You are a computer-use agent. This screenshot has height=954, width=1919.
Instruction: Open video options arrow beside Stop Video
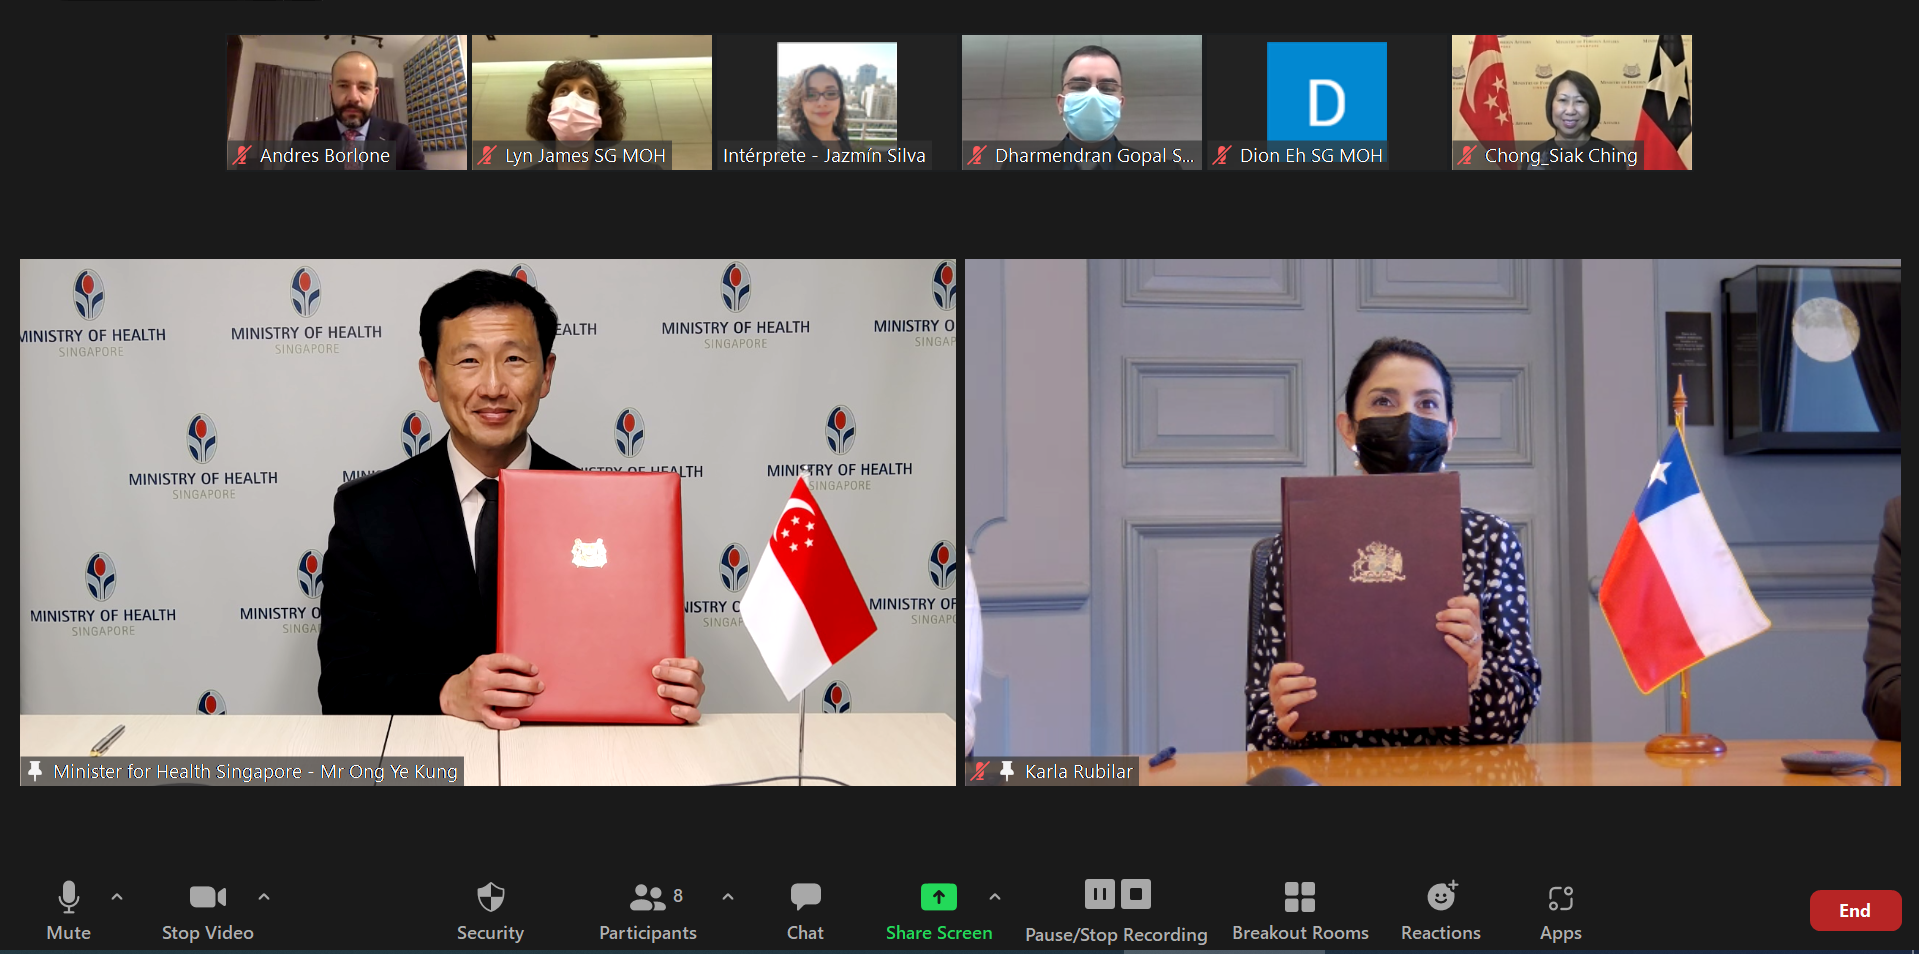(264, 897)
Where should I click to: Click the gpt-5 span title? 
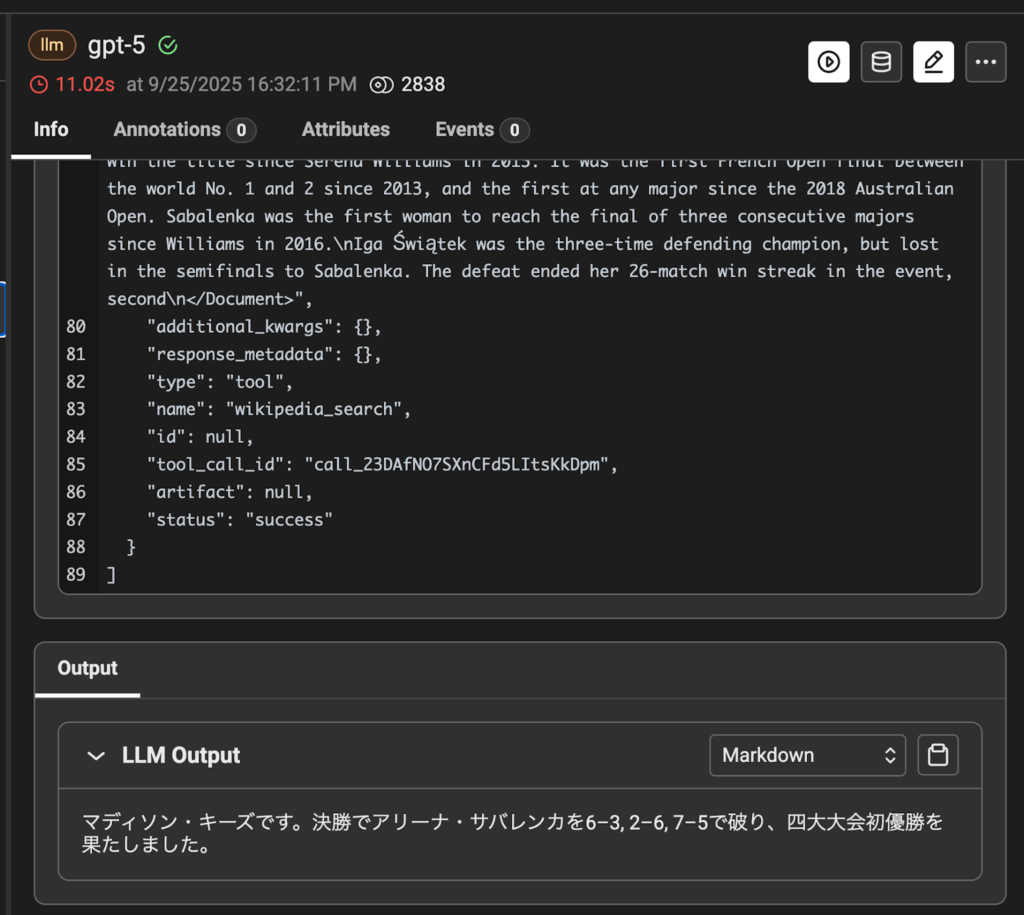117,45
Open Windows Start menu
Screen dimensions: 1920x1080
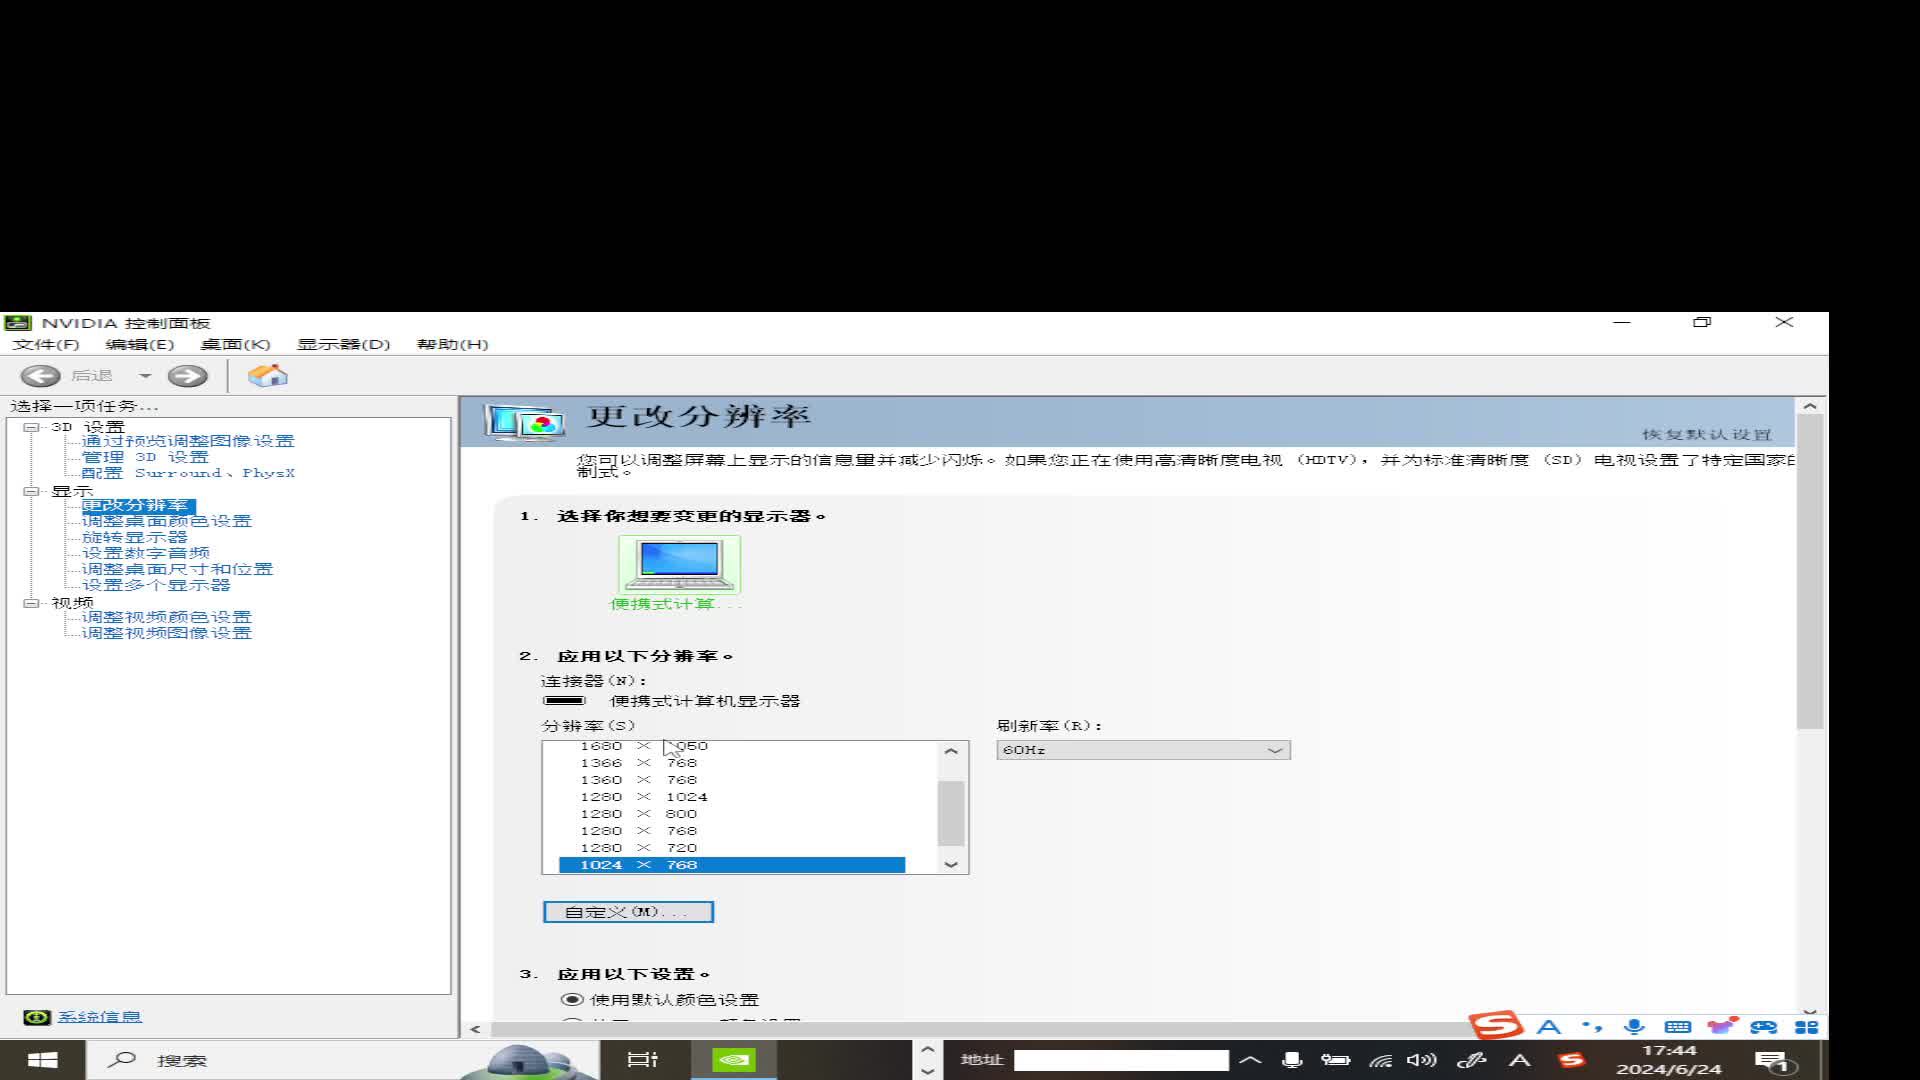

PROBLEM
Copy out every line of the entries above word for word, and leave out the pictures.

FULL OUTPUT
You are a computer-use agent. This screenshot has height=954, width=1919.
Instruction: Open video options arrow beside Stop Video
(264, 897)
Where should I click to: Click the gpt-5 span title? 
117,45
Open Windows Start menu
Screen dimensions: 1920x1080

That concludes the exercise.